Lee’s online profile matched her up with one of the more than 1,000 students and faculty who’ve joined the free program since it began in June, providing her with a much needed ride to her Thursday clinical.

UCF is the first school in Florida and the largest school in the nation to offer Zimride in the hopes that it will ease parking problems on the campus of 56,000 and alleviate traffic congestion on roads such as University Boulevard and Alafaya Trail, both of which in 2009 had an average of more than 50,000 cars driving on them, according to Hazem El-Assar, chief engineer for Orange County’s Transportation Planning Division.

“I signed up with Zimride after my first day driving to campus. I saw how limited the parking is and thought sharing this situation with someone might help take the load off,” David Meister, 21, a business management student at UCF, said.

During weekdays the largely commuter college is a parking combat zone as students vie for the campus’17,000 parking spaces. They endlessly loop around garages, follow students who are leaving to their cars or simply park on the grass.

An economics professor suggested Zimride to UCF’s parking advisory committee at the end of 2009 as a way to better cope with these parking problems.

“We knew we needed a way to relieve congestion and this ride share program seemed like the way to achieve that,” student body vice president Taylor Lochrane said.

Users login to Zimride with their school e-mail account and create profiles detailing their commute, music preferences, smoking preference, type of car, driving style and price – yes, the students driving can collect a fee for the ride. Zimride will then connect them with others in the network whose locations, destinations and times potentially match. However, responses to matches vary, some reply the next day, others in two weeks and some not at all.

“Setting up a carpool through the site was easy, but I’m not an outgoing person so it was weird to be in a car with someone I didn’t know at first,” Xavier Escobar, 18, a forensic science student at UCF, said.

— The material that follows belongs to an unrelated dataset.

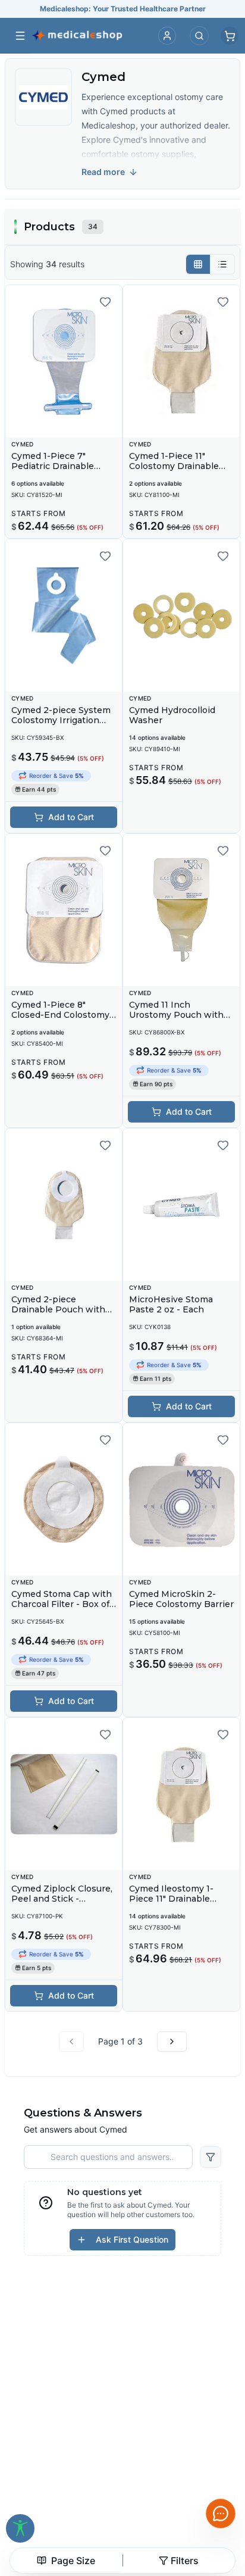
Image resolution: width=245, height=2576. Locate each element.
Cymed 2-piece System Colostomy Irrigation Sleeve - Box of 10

These profiles can then link up to Facebook pages and websites like Twitter, allowing people to see if they have mutual friends and learn more about each other.

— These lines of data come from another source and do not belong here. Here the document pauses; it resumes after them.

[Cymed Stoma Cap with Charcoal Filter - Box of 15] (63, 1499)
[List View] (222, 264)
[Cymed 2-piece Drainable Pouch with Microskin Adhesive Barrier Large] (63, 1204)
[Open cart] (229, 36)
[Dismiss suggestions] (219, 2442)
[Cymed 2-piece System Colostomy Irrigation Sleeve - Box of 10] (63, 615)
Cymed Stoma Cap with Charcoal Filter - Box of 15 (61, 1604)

“Students find it easier to use Zimride because it links up with their Facebook page where they have that data already. It also lets users see who of their Facebook friends are on Zimride and if their rides match up,” Lochrane said.

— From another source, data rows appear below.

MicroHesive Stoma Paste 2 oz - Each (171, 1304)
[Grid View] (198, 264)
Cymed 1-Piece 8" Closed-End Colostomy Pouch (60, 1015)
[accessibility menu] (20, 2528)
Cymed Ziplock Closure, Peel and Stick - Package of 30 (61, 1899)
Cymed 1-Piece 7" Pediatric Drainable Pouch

Beneath the profile, users can rate their carpool experience allowing others to know details such as whether a driver is a good conversationalist, always late or likes to smoke in the car.

For security purposes, users can limit the amount of information others see on their profiles and the website’s settings allow only those in the university community to join.

“Zimride creates a way for people to feel more comfortable about who they share rides with,” said John Zimmer, co-founder of the California-based company, whose carpool system has proven successful at 60 other universities, including Stanford University, Cornell University, and the University of Michigan.

Zimride also keeps tabs on the money users are saving and the amount their carbon foot-print is reduced by carpooling. With its current number of users, UCF’s program could save over 10,000 gallons of gas and close to 300,000 pounds of carbon dioxide emissions, according to Zimmer, which helps the university in its goal to be climate neutral by 2050.

Schools using the Zimride system have reported an average annual reduction of 500,000 pounds of harmful carbon emissions while saving over $200,000 a year in vehicle operating costs, according to the Zimride website.

“Carpools are always a good way to reduce congestion, save gas and save energy. All kinds of positive things can come out of this,” Orange County Transportation Manager Renzo Nastasi said.

The university hopes the benefits of saving money, saving gas and reducing harmful emissions will draw in at least 10 percent of the student population by the end of its first year.